Start of TEXT PROVIDED

1. Weekend bank holidays are dropped. Following the approach @KJhellico prescribed on #3692, the inherited England and Wales dates that land on a Saturday or Sunday are suppressed, so only the observed weekday substitutes remain:

def _populate(self, year: int) -> None:
    super()._populate(year)

    if self.observed:
        for dt in tuple(self.keys()):
            if dt.year == year:
                self._move_holiday(dt, rule=SAT_TO_NONE + SUN_TO_NONE, show_observed_label=False)

I used the composed SAT_TO_NONE + SUN_TO_NONE rather than adding SAT_SUN_TO_NONE here, so this does not collide with #3692 - once that lands and the constant exists, this is a one-line swap.

2. Half-days move to the preceding Friday. The shortened Christmas Eve and New Year's Eve sessions now shift back via SAT_SUN_TO_PREV_FRI when the eve falls on a weekend.

2011 now matches the official schedule you linked, exactly:

Date Category Name
2011-01-03 PUBLIC New Year's Day (observed)

End of TEXT PROVIDED
Start of DATA EXCERPT

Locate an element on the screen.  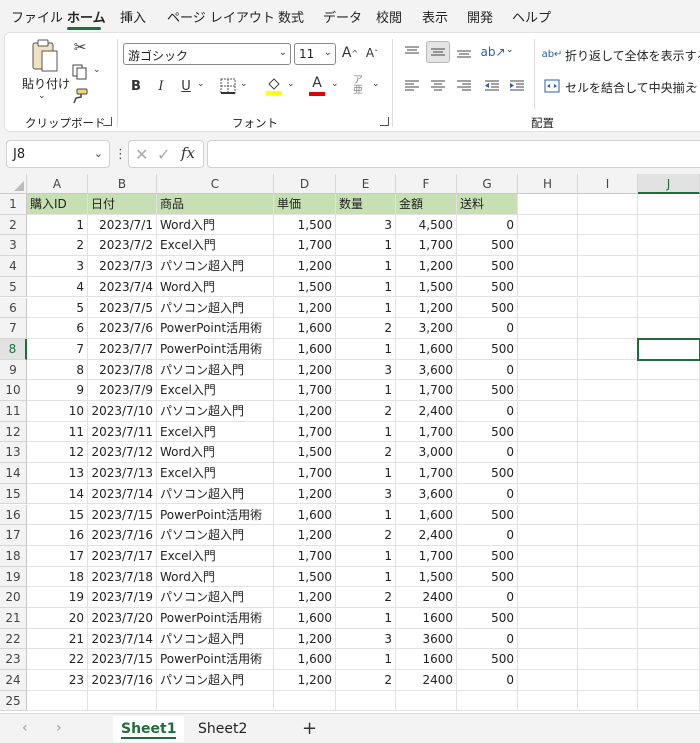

End of DATA EXCERPT

In the holiday-rule text, where do the shortened Christmas Eve and New Year's Eve sessions move when the eve falls on a weekend?

They move back to the preceding Friday.